The provincial-level People's High Court in the northeastern city of
Liaoyang rejected the appeals of Yao Fuxin, who was sentenced last month
to seven years in prison, and Xiao Yunliang, who was sentenced to four
years, a court clerk who identified herself only as Miss Pan said.
The men were arrested last year after tens of thousands of laid-off
workers demanded better benefits from bankrupt state-owned factories in
protests in Liaoyang. They were among the largest protests reported since
China's 1949 communist revolution.
According to state media, the men were convicted of subversion for
trying to set up a Liaoyang branch of the would-be opposition China
Democratic Party that hoped to challenge the communist's monopoly on
political power.
The party was suppressed and its leaders arrested soon after they
announced its formation in 1998. Relatives of the two men denied they had
tried to set up a party branch and said they had only passing contact
with the group.
The charges against them did not mention the protests, though their
families said that was why they were arrested.
Protests by laid-off workers have grown common amid mass layoffs and
closures of state industries across China. Authorities often dispel them
by arresting organizers and offering some concessions.
China's communist government doesn't permit workers to organize
outside of state-controlled unions.
Labor discontent is especially strong across the northeast, China's
former industrial heartland where corruption is believed to be common.

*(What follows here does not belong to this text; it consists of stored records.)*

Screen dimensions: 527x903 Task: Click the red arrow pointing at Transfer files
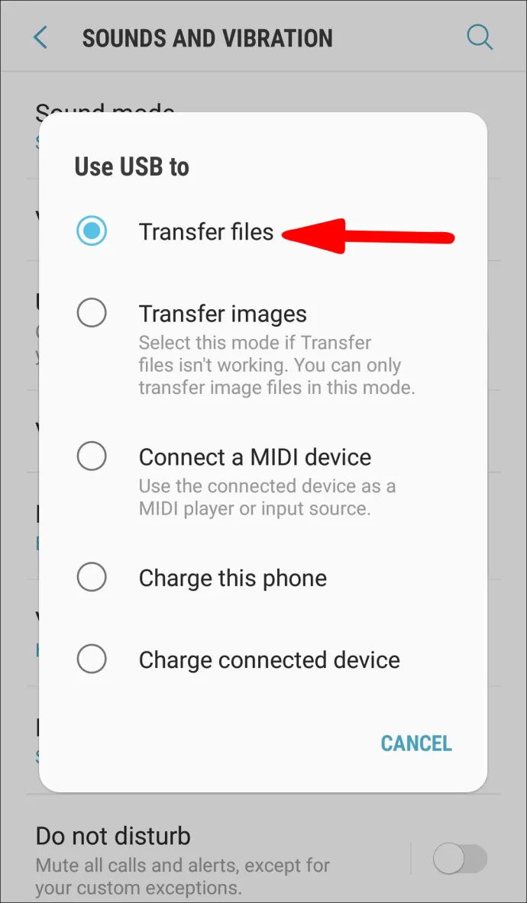point(369,235)
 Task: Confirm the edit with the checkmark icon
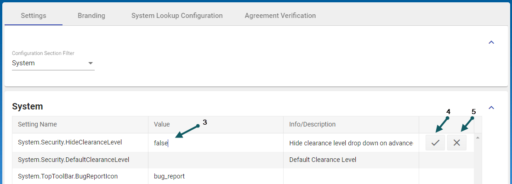point(435,143)
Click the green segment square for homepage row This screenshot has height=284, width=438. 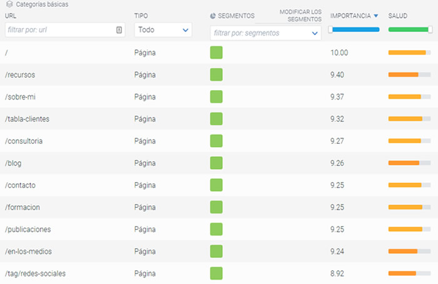coord(216,53)
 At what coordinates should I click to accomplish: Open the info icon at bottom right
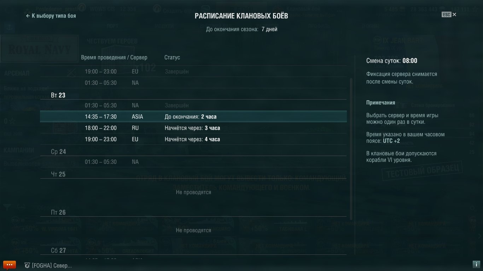point(476,264)
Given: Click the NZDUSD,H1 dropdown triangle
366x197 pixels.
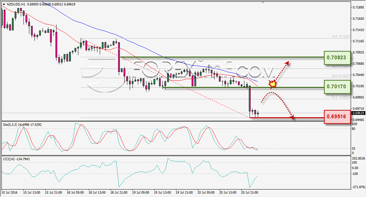Looking at the screenshot, I should pyautogui.click(x=4, y=4).
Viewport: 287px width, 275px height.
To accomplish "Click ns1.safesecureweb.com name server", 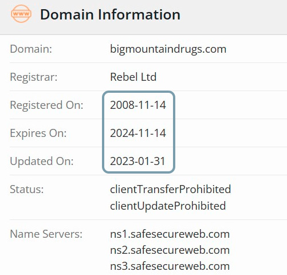I will [170, 234].
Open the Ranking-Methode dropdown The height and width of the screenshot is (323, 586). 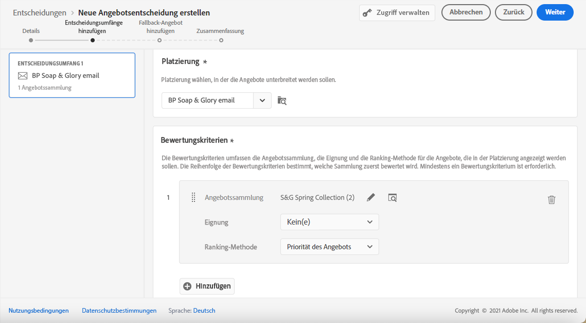pyautogui.click(x=329, y=247)
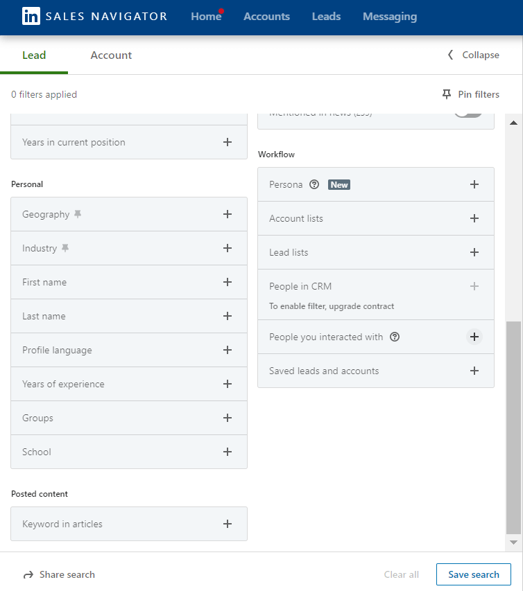Screen dimensions: 523x591
Task: Pin filters using the Pin filters control
Action: pyautogui.click(x=470, y=94)
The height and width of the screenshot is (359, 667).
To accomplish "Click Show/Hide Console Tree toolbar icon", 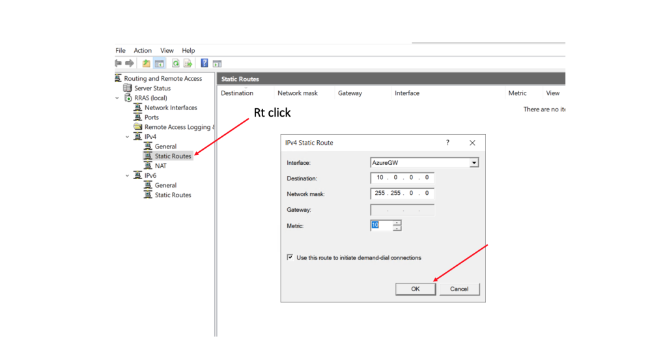I will tap(159, 63).
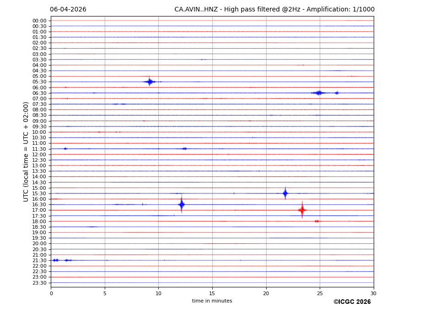Screen dimensions: 424x319
Task: Select the 12:00 time label on the y-axis
Action: [x=39, y=154]
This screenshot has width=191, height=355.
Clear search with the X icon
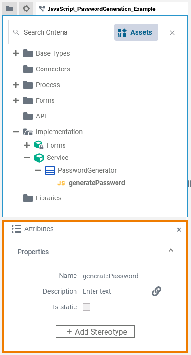(172, 33)
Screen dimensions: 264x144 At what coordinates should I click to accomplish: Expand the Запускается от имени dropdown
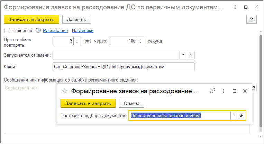[x=183, y=55]
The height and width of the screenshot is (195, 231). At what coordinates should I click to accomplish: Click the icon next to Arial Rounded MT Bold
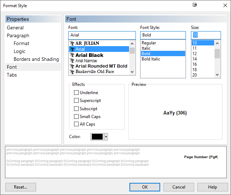[72, 66]
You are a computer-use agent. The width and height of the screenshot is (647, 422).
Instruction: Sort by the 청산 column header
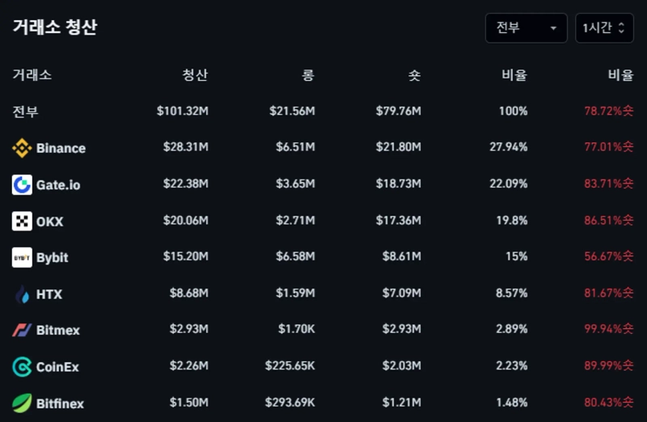coord(195,75)
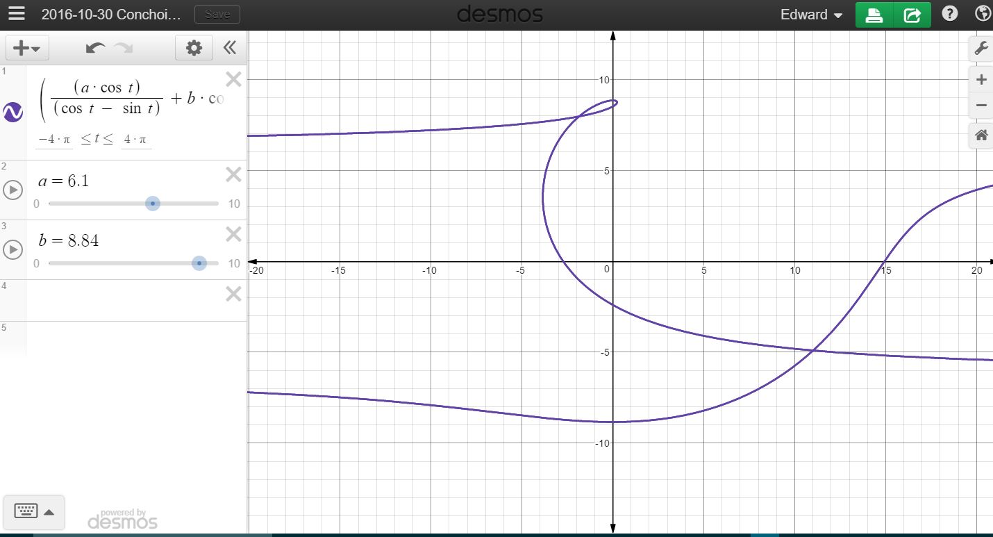Open the add expression dropdown
The width and height of the screenshot is (993, 537).
[26, 47]
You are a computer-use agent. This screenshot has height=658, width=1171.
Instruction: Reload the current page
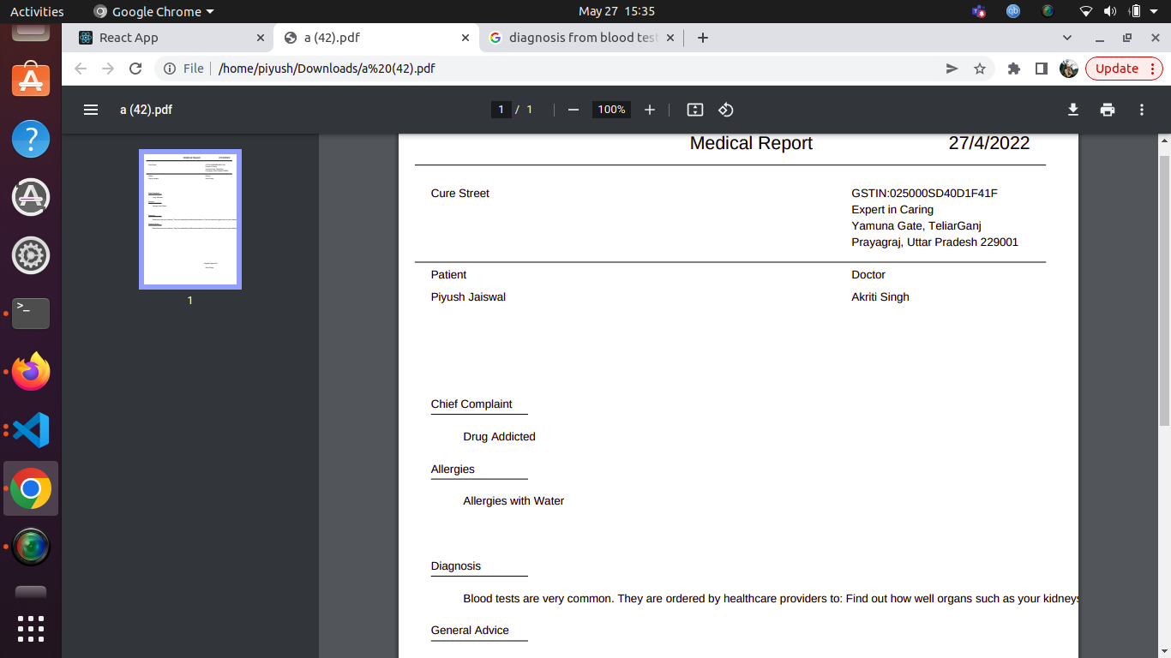(x=135, y=69)
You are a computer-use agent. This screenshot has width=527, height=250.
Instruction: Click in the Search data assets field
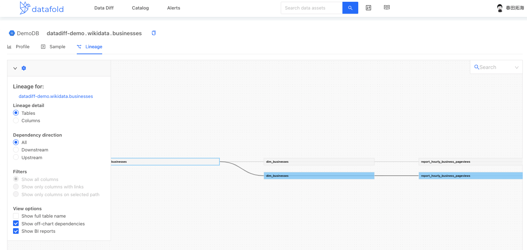311,8
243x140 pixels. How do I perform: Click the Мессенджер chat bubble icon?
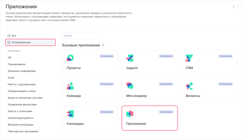[130, 86]
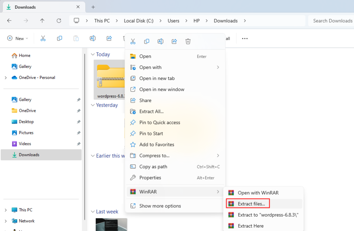Image resolution: width=354 pixels, height=231 pixels.
Task: Open Home from the sidebar house icon
Action: 15,55
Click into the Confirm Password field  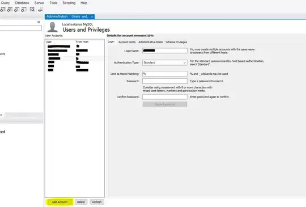tap(165, 97)
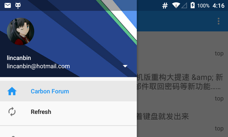
Task: Tap the CyanogenMod robot status icon
Action: (18, 5)
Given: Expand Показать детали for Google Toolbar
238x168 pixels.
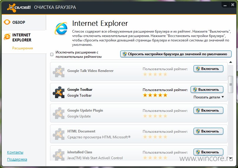Looking at the screenshot, I should (209, 97).
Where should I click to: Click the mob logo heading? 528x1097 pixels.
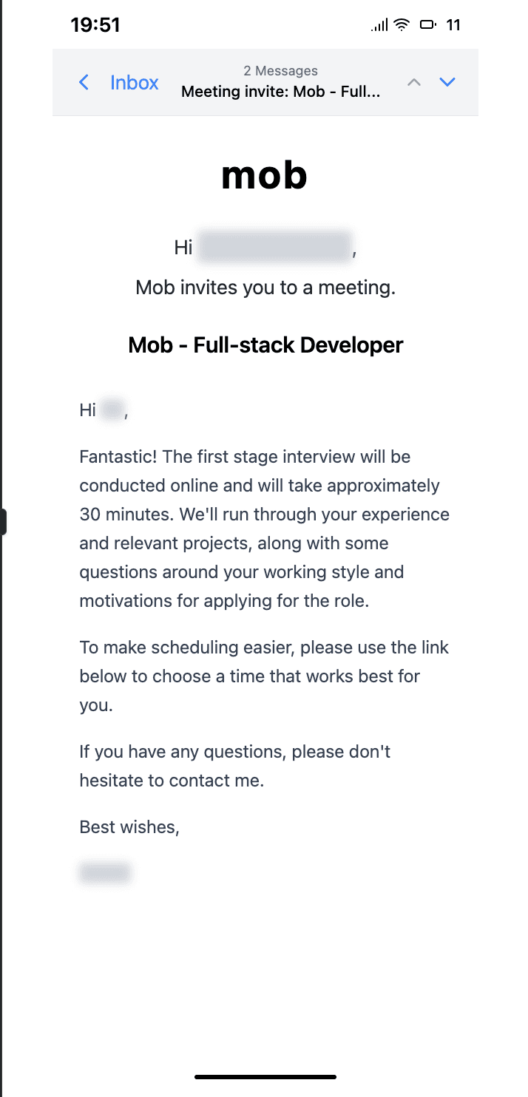tap(264, 175)
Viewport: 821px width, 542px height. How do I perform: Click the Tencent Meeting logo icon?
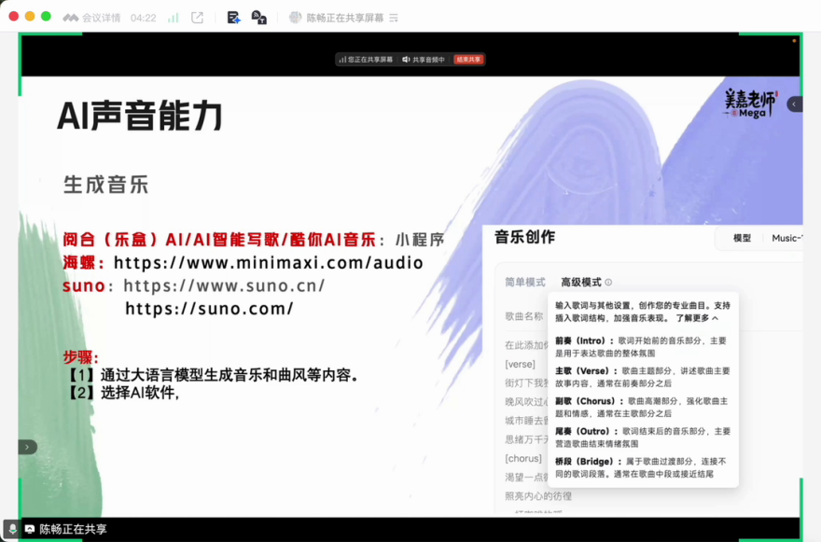(x=71, y=18)
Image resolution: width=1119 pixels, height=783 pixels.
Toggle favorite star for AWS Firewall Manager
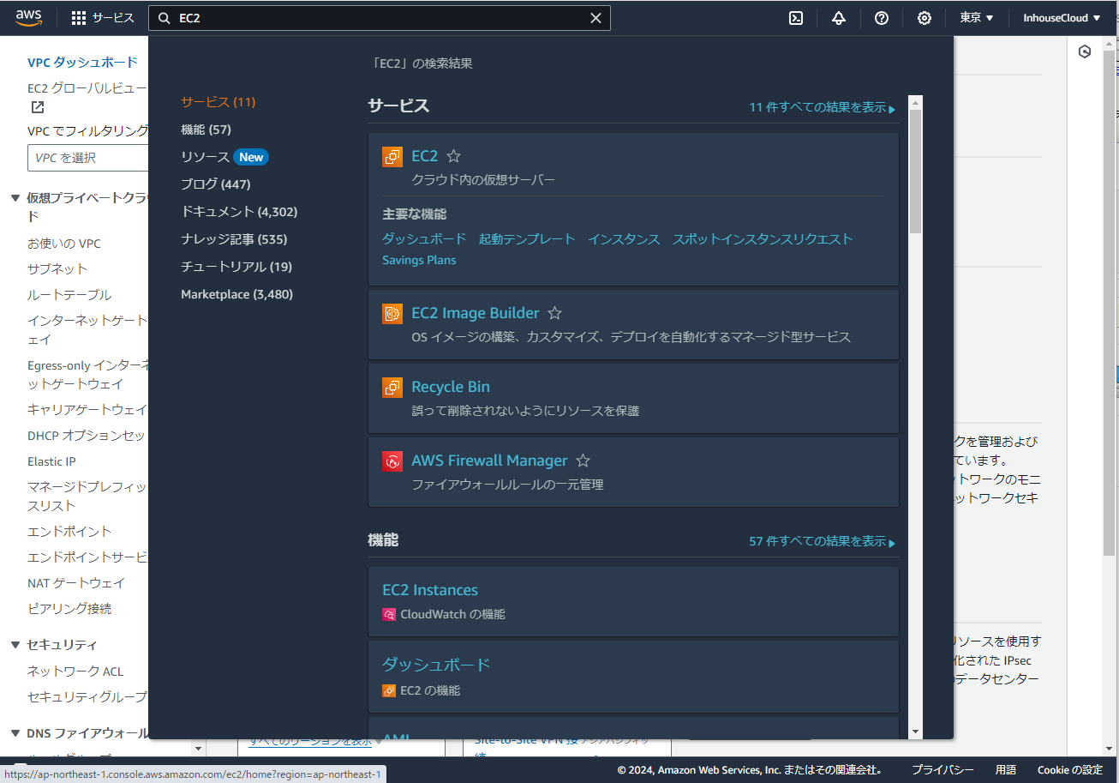tap(583, 461)
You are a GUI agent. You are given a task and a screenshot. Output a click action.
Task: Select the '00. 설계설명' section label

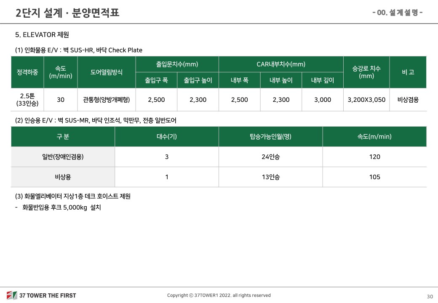coord(398,13)
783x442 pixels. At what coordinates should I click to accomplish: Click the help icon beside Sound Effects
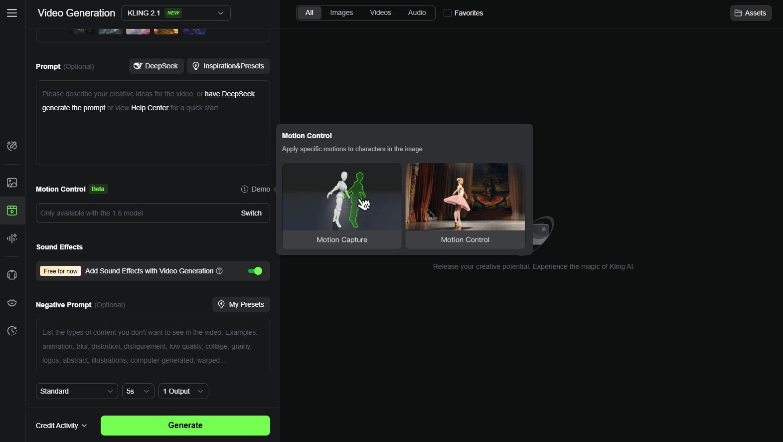219,271

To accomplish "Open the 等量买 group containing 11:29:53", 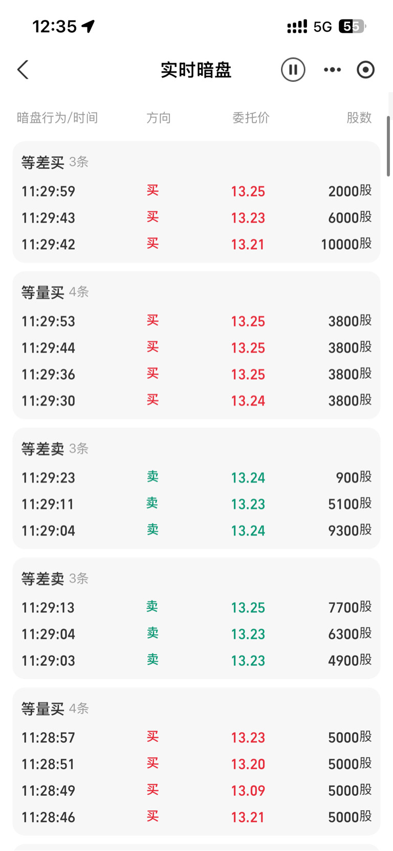I will point(55,292).
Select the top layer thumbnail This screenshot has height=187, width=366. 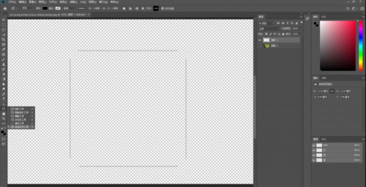pyautogui.click(x=266, y=40)
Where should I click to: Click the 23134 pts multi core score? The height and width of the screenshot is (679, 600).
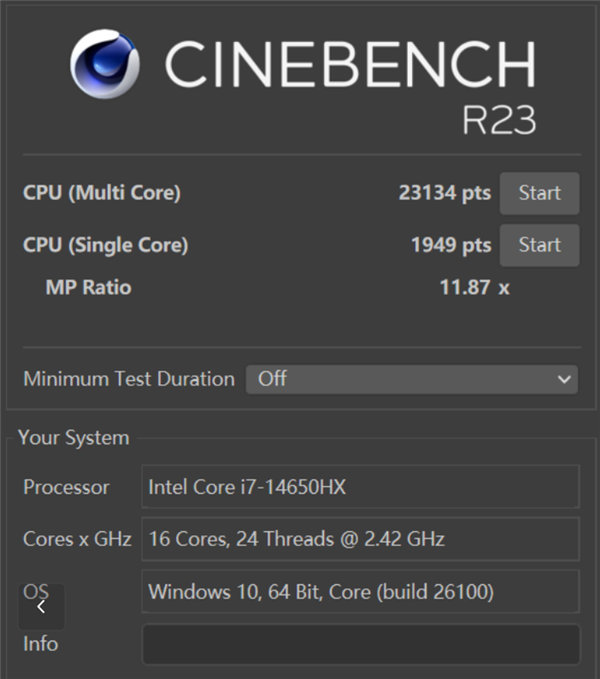coord(444,193)
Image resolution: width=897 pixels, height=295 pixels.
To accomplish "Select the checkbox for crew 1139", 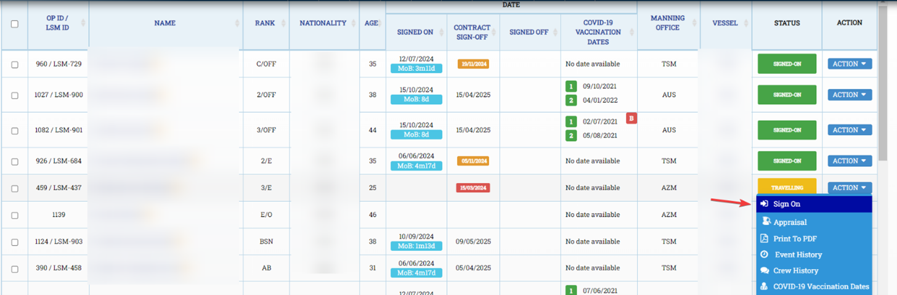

Shuttered factories encircle Liaoyang, about 600 miles northeast of
Beijing, while their former workers eke out a living as peddlers and day
laborers.
The New York-based group Human Rights in China criticized the court's
handling of the case.
``Nothing in these cases meets even the most rudimentary standards of
justice,'' said a statement by Liu Qing, the group's president.
Yao's defense lawyer, Mo Shaoping, said the court did not notify him
of the hearing, as required by Chinese law.
Mo, who works in Beijing, said the court rejected a request to to
submit new evidence and question the accusers.
``The court thought the case already had enough evidences and there
was no need to have another hearing,'' Mo said.